Your instructions
Tally the lines in the material below that hold the string "label" and report the tally alone.

Information given

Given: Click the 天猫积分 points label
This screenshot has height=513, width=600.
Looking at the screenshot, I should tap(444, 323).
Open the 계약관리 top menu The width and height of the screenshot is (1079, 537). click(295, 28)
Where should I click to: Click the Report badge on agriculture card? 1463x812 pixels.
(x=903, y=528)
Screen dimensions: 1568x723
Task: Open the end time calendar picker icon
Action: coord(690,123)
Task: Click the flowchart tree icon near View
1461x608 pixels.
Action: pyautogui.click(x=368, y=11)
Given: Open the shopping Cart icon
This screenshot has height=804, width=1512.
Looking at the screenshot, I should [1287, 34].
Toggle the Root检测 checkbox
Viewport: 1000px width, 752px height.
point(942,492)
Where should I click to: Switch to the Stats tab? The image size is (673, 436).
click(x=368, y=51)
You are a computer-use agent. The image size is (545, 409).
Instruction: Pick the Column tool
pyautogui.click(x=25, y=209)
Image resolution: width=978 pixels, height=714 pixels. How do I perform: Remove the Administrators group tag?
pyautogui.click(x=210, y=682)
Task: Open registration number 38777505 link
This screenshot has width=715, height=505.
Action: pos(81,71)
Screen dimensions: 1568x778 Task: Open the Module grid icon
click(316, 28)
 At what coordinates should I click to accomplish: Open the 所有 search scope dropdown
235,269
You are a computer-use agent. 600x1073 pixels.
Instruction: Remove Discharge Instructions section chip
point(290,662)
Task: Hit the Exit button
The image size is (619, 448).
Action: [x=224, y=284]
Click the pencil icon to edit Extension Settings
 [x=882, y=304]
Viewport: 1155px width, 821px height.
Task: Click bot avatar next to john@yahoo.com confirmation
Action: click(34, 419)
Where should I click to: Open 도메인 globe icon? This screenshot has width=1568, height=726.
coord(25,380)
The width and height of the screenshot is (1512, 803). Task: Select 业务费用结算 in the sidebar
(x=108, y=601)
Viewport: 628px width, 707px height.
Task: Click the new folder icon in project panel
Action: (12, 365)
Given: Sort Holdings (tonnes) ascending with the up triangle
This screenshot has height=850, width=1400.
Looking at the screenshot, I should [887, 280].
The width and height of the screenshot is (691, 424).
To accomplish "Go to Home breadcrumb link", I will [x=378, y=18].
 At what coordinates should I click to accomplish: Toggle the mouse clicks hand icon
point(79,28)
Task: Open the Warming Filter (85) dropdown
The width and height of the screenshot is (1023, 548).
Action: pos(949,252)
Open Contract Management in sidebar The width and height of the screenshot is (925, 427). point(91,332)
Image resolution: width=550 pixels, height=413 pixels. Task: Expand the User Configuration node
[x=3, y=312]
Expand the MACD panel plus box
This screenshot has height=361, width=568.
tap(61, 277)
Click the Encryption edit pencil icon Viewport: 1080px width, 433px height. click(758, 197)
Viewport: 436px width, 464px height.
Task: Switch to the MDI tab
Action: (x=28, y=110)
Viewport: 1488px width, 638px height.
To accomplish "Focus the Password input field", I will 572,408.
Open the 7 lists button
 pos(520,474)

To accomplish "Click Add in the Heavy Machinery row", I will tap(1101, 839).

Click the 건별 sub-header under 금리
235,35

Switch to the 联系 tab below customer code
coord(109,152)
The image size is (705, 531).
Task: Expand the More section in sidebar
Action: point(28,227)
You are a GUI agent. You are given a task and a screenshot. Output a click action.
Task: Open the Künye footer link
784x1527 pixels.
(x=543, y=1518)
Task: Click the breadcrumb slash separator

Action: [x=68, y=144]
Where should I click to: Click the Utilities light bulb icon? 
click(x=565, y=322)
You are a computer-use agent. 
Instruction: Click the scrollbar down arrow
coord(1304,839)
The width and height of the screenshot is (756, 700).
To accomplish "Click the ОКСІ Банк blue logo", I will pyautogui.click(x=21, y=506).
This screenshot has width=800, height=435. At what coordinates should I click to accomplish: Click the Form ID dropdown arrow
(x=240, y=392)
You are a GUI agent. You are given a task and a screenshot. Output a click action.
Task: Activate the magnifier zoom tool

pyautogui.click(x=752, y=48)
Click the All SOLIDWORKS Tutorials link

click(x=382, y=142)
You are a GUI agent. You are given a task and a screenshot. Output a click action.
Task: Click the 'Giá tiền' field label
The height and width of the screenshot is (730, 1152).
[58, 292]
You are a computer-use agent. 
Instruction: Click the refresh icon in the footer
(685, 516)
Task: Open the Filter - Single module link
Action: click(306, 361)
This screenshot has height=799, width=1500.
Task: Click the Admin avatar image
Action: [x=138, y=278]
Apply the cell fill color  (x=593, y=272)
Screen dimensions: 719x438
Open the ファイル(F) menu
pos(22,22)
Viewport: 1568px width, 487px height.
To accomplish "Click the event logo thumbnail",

Answer space
2